もちろん5月の新緑の緑の中で、反対色の赤色が目立って観客の方にも見つけやすいという具体的な狙いもありました。
バックステージツアー「夜のピクニック」で座席の説明をする松本さん
この場所では、基本的には誰が何を上演してもいい。特に若い人たちにとっては可能性に満ちた広場になるのではないかと思います。安心して自分たちの演劇表現を思いきり試してみてほしい。この場所を使って何かしたいと考える人の力になれるように僕たちも精いっぱい協力したいと考えています。
―― 早稲田・高田馬場の街と演劇祭
今回も早稲田・高田馬場の店の人々にたくさん助けてもらうことで野外劇を上演することができました。公園の人たちはもちろん飲食店、古書店、古着屋さん、印刷屋さん、雑貨屋さんなど、いろんな店の人たちの力をお借りしました。

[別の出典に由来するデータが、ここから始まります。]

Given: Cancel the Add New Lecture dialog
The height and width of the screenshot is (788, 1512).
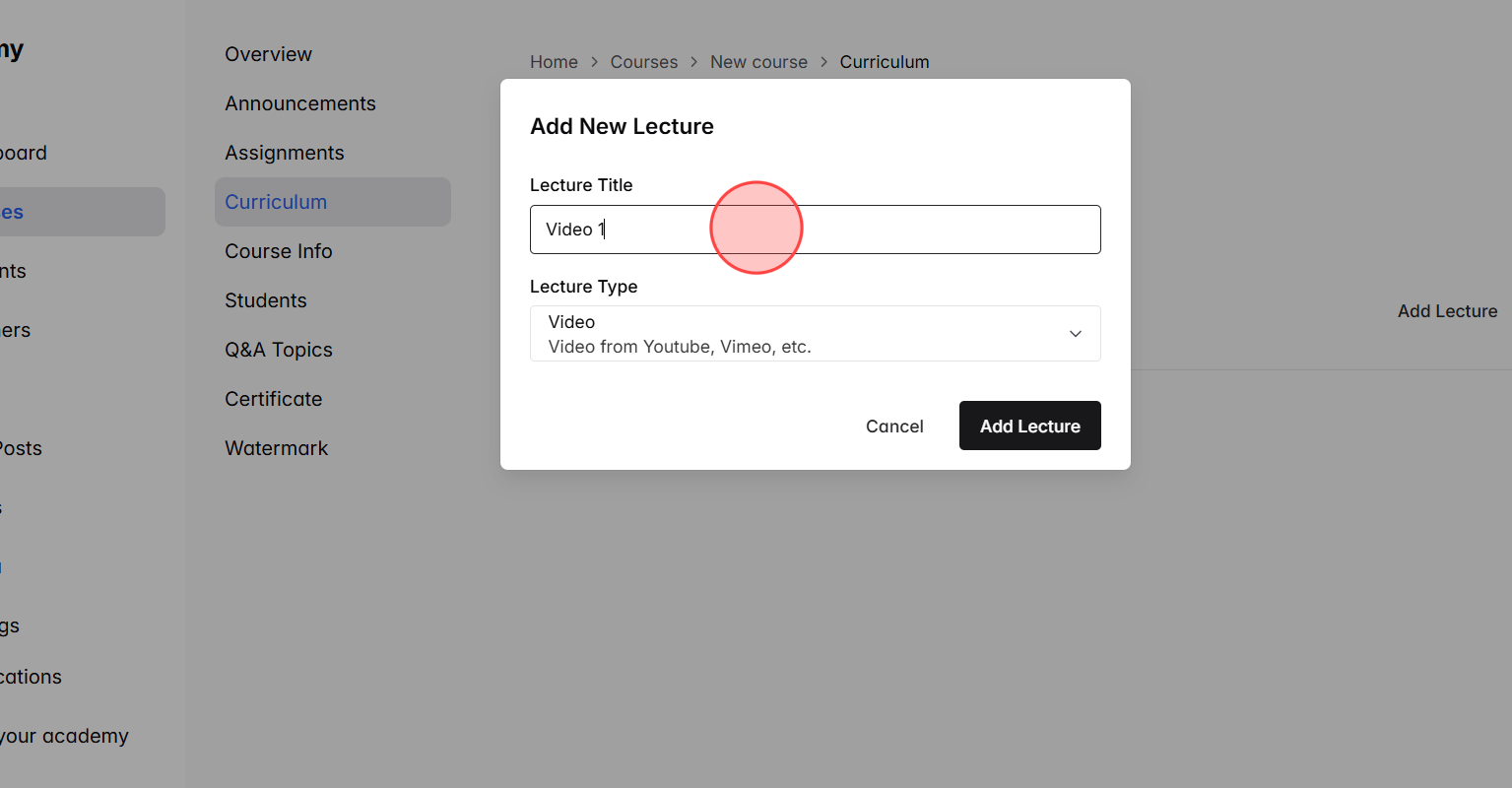Looking at the screenshot, I should (893, 426).
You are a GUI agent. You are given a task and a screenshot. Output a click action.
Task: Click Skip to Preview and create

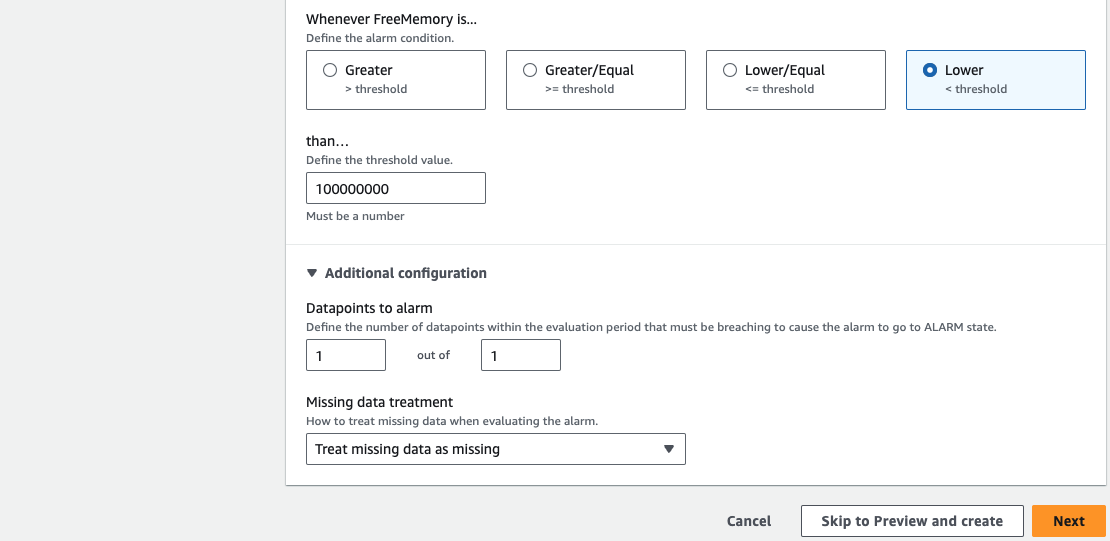pos(912,521)
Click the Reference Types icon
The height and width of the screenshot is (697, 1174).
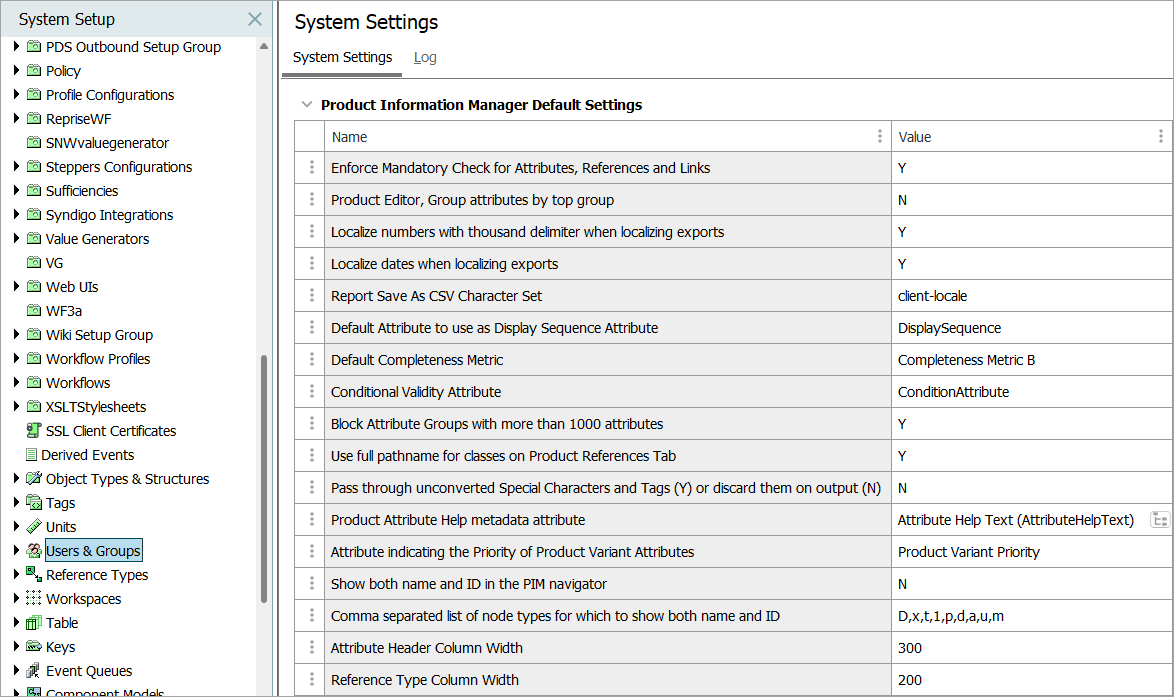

今は、何でもウェブで簡単に手に入れることができます。でもそれはつまらないし、消費行動として決して豊かではないと思うんです。この場所で使うものはできるだけこの街で買い求めることで、街に経済の循環を生み出したい。そのポテンシャルがこの街にはあると思っています。観劇の後は、この街でおいしいご飯を食べて帰ってほしいしですし(笑)。
僕は学生の頃からずっと暮らしてきたこの早稲田の街が好きです。野外劇を上演することで早稲田・高田馬場の街ににぎわいをもたらし、そこに暮らす皆さんに誇りに思ってもらえるような場所にしたい。今回の上演を通じて改めて心からそう思いました。
戸山公園野外演劇祭を支えていただける人が増えたら街を元気にすることができる。にぎわいを生み出し、この街に関わるありとあらゆる産業を通じて、文化を発信していくことができる。そう思っています。僕は今、この可能性に満ちた新しい広場にワクワクしているんです。
この早稲田・高田馬場の街で自分たちにできることを一生懸命頑張りますので、どうかこれからも力を貸してください。よろしくお願いいたします!